As part of the ruling, the judges disagreed with an earlier analysis by the Court of Appeal that said a parent company couldn't incur liability in respect of the activities of a subsidiary.

Leigh Day, the law firm representing the villagers, said the court heard that Vedanta had published material claiming control and responsibility over KCM. The court also heard that in its material, Vedanta assumed responsibility for appropriate groupwide environmental control and sustainability standards, and set out guidelines for training, monitoring and enforcement of the standards, Leigh Day said.

The Supreme Court subsequently ruled that Vedanta must be held accountable for these publicly made statements and that it therefore has a duty of care towards the villagers.

Daniel Leader, a partner at Leigh Day, said: "I suspect in boardrooms around the country there will be consternation at this judgment."

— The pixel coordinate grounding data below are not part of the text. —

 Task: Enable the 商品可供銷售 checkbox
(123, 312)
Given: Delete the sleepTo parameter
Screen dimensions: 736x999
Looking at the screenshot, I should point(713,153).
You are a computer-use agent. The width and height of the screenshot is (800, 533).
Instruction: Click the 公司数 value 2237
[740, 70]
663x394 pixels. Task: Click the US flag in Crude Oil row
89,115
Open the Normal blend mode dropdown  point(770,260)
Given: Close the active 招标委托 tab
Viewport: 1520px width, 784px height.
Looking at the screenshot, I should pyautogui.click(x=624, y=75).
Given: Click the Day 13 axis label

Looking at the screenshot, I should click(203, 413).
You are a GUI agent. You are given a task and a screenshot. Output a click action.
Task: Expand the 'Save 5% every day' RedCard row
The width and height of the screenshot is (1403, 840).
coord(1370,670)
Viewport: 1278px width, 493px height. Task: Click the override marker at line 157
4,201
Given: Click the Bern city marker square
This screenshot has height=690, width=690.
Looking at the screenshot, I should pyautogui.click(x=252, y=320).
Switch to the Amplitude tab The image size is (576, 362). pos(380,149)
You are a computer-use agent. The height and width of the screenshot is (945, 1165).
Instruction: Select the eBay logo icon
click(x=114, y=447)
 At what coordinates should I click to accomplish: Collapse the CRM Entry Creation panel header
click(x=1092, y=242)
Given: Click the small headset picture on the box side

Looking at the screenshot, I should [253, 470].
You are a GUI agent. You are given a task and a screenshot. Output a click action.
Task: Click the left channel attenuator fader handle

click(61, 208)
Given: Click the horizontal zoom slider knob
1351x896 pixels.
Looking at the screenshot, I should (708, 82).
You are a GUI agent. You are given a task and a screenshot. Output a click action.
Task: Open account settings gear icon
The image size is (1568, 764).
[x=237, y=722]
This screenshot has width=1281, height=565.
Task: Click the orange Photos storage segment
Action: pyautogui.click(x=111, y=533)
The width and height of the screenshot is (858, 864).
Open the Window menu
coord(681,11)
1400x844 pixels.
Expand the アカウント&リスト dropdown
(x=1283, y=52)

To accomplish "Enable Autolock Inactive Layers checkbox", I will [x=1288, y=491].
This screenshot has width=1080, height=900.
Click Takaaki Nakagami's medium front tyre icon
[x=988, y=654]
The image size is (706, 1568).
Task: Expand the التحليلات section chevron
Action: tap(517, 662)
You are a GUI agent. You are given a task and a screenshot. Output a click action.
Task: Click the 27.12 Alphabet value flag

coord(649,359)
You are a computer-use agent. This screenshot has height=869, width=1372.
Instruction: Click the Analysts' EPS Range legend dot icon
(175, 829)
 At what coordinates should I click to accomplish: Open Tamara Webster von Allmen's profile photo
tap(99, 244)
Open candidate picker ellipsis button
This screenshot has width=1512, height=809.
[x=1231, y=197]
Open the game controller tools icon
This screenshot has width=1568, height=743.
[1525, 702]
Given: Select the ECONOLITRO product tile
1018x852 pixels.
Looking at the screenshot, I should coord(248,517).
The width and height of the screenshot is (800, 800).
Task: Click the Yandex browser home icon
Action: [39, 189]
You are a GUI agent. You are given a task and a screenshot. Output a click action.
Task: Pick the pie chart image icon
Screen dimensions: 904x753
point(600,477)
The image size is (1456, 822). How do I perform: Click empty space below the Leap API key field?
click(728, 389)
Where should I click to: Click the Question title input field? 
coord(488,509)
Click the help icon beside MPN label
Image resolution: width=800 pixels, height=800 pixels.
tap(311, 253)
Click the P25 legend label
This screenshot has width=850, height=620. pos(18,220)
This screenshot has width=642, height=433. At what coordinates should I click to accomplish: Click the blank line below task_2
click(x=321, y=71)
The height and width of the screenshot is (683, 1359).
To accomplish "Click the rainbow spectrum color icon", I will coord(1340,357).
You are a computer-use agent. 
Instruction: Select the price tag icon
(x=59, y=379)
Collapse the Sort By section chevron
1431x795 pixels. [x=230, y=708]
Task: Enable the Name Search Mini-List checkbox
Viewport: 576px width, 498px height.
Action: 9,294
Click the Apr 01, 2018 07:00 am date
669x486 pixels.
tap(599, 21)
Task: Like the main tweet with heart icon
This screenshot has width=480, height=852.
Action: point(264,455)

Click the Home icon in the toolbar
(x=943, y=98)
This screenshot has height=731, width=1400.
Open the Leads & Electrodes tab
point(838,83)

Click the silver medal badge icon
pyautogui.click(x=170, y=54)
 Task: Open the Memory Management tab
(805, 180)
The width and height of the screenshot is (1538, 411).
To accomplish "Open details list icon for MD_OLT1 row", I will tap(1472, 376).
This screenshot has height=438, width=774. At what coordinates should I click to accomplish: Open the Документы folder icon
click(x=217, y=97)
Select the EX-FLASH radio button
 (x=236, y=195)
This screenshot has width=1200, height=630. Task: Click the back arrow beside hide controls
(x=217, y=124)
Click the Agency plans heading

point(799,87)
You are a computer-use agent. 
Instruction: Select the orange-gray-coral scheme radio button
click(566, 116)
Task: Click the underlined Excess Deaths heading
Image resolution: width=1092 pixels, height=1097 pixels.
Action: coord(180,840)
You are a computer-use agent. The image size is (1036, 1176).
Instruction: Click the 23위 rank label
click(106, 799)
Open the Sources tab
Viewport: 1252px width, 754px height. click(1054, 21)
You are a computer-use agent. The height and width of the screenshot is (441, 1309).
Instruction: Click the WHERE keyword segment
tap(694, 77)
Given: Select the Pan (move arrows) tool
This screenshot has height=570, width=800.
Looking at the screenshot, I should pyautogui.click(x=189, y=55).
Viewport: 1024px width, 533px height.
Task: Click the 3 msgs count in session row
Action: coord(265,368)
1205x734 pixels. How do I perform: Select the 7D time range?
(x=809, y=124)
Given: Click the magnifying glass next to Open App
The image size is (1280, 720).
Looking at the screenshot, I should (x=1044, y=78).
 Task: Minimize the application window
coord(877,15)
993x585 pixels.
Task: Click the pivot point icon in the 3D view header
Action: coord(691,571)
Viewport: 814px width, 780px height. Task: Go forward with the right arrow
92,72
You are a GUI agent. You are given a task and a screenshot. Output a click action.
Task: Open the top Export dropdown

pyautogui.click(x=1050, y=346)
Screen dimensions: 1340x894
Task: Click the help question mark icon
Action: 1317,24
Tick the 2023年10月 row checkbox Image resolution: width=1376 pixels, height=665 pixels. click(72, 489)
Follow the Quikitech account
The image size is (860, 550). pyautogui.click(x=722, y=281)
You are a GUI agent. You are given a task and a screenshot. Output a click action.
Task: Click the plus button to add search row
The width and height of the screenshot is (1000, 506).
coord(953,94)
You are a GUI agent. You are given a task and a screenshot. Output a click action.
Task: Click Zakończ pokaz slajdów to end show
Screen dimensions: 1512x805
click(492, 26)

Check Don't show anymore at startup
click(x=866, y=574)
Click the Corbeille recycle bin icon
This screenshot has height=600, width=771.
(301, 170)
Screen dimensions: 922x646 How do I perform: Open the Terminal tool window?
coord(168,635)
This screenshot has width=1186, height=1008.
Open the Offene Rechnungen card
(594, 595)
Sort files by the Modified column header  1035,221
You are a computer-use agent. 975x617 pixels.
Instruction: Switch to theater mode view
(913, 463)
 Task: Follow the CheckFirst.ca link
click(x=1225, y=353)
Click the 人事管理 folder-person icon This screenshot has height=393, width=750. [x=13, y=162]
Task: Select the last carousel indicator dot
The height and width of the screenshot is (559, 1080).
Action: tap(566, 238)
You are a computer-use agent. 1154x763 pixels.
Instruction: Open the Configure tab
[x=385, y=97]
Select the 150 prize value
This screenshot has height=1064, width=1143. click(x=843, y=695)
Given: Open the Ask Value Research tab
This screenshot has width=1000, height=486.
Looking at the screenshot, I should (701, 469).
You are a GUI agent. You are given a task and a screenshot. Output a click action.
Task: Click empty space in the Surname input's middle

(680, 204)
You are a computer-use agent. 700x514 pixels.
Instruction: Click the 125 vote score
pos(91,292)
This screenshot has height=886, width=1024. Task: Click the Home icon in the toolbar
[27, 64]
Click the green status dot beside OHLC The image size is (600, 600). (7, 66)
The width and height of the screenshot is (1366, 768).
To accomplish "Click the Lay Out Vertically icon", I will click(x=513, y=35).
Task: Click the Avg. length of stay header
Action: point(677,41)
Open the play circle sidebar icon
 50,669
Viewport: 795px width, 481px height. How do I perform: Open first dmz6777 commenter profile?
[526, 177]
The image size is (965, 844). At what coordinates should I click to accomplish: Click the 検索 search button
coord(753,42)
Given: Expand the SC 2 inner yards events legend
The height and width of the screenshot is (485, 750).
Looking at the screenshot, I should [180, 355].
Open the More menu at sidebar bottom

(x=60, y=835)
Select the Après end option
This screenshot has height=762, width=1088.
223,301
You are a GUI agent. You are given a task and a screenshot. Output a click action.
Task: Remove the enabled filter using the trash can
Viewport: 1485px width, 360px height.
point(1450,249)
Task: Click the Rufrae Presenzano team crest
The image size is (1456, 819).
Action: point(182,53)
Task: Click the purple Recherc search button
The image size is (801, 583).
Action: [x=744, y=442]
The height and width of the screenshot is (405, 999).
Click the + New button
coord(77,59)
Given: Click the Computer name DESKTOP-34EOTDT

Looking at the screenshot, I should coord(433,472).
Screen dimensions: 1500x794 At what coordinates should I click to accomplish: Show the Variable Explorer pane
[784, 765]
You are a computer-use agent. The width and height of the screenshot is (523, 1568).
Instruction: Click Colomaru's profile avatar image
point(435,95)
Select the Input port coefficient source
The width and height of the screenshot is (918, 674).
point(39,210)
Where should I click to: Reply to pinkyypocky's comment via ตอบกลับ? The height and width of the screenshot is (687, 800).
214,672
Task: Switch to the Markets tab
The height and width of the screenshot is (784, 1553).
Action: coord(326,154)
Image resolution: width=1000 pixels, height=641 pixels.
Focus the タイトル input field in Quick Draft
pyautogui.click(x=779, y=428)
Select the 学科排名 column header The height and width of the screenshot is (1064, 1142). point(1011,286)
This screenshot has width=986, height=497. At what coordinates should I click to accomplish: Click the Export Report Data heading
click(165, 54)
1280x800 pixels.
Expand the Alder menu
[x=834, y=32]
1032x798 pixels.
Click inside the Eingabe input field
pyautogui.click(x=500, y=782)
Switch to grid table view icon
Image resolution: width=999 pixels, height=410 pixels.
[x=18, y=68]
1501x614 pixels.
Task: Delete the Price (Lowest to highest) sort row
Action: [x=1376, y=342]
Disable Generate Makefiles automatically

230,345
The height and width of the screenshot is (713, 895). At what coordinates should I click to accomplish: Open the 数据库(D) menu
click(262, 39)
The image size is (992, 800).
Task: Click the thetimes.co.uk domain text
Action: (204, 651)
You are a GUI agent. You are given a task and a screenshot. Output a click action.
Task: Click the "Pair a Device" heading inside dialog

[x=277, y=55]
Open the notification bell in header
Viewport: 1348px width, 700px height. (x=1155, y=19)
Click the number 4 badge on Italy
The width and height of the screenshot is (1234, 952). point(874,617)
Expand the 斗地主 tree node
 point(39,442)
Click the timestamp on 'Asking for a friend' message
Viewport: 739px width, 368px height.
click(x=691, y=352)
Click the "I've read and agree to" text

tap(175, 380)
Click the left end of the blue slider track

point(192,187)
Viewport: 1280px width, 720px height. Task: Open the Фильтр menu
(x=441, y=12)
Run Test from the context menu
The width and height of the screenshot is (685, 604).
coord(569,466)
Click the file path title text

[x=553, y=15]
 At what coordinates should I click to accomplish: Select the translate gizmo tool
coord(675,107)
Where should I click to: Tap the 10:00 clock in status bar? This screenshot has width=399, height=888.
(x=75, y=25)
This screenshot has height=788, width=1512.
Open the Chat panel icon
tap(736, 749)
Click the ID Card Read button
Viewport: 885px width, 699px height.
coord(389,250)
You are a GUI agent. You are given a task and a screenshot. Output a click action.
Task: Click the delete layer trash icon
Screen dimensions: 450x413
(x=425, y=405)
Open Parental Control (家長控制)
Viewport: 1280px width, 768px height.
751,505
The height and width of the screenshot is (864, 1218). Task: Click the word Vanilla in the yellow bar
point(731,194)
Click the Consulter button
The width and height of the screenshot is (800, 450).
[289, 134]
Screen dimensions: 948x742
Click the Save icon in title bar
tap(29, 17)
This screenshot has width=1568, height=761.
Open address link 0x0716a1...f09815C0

Speaking to Dow Jones Newswires, Mr. Leader said the ruling showed that contrary to the Court of Appeal's previous findings, global policies can be enough for cases to be heard in countries where parent companies are based.

"If the parent company is holding itself out as being responsible for the supervision of the subsidiary its very omission to do anything can constitute an abdication of responsibility," Mr. Leader said.

The law firm said the ruling handed down by the Supreme Court could have wider implications for companies that make public commitments relating to their responsibilities to communities and the environment and then fail to put these into practice.

Alongside Vedanta's responsibility for the mine, the villagers argued that they wouldn't be able to achieve justice in Zambian courts. They cited a lack of available funding and qualified and experienced legal representatives, arguments with which the Supreme Court agreed.

Now that jurisdiction has been asserted, the claims will be heard in the High Court at a date to be determined, Leigh Day said.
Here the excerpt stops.